What is the value of a?

I have no idea what to do on this one.

4) log2(x) + log2(x+3) = k

Solve for x in terms of k.

Again, I have no idea what to do. I can solve it if k is an integer but thats about it.

Any help is greatly appreciated.

2. 1. Your approach would normally work, except that the function $\frac{5x^3 - 5x^2 + 9x - 9}{x - 1}$ has a discontinuity at x = 1. But what is the limit of the function? Factor the numerator to yield $\frac{(5x^2 + 9)(x-1)}{x-1}$. Then cancel the factors of $x-1$ and you are left with $5x^2 + 9$. At x = 1, this function is equal to 14, so the limit is 14, and that is the function value you want for the other part of your function.
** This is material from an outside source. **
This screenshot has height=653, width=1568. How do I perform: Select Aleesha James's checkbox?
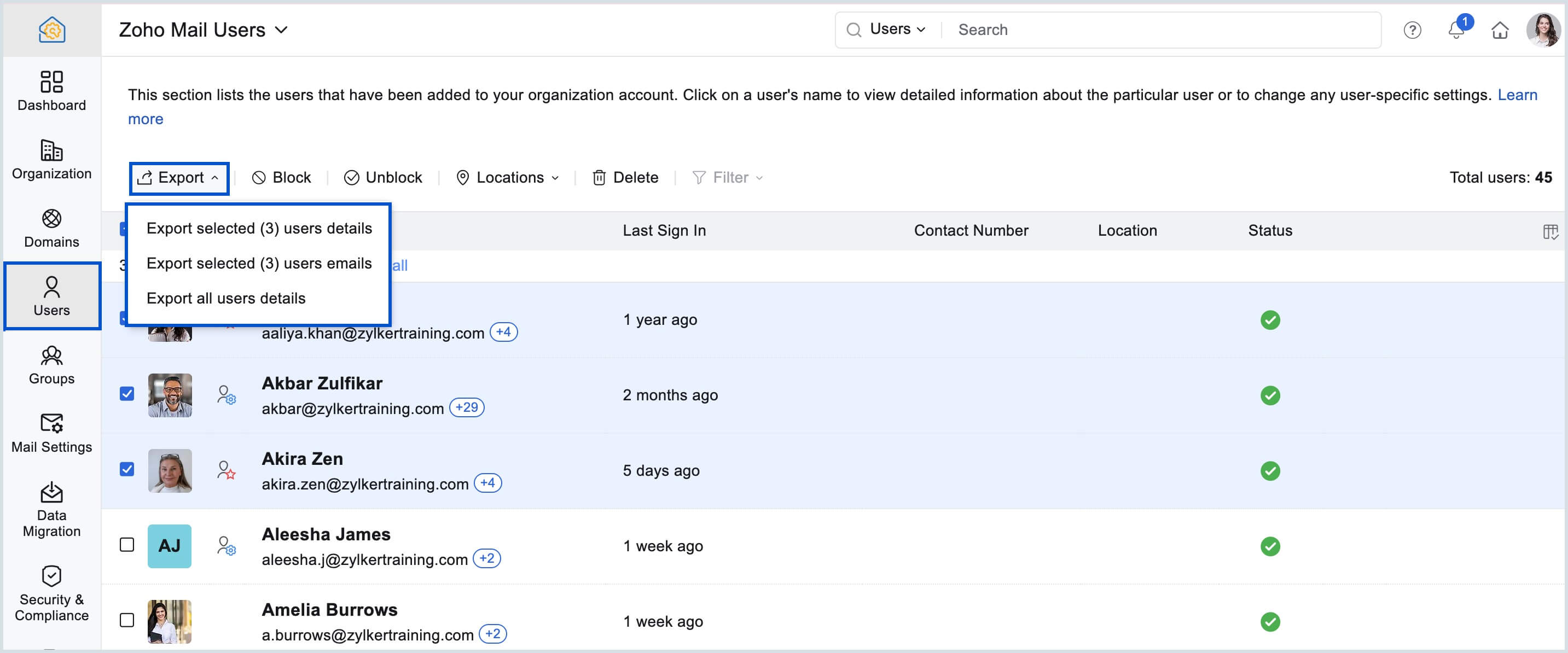click(126, 545)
2. Substitute $u = e^x$, yielding $u^2 - 7u + 6 = 0$. Then solve for u by factoring and identifying the roots: $(u - 6)(u - 1) = 0$, so u = 1 or 6. Hence $e^x = 1$ or $e^x = 6$. From $e^x = 1$ you have the solution x = 0, and from $e^x = 6$ you have the solution x = ln 6.

3. This is an easy one. The equation $y = \log_a x$ can be rewritten as $a^y = x$. With (28, 1) on the graph, we have $a^1 = 28$, or $a = 28$.

4. You can combine the two logarithms to yield $\log_2 (x(x+3)) = k$, which can be written $2^k = x(x + 3)$, or $x^2 + 3x - 2^k = 0$. Now apply the quadratic formula: $x = \frac{-3 \pm \sqrt{9 + 4\cdot 2^k}}{2}$. Recognizing that x must be a positive number in order to evaluate the logarithm, we have $x = \frac{-3 + \sqrt{9 + 2^{k+2}}}{2}$.

3. ooooooo. Those explanations were great. Thanks a lot.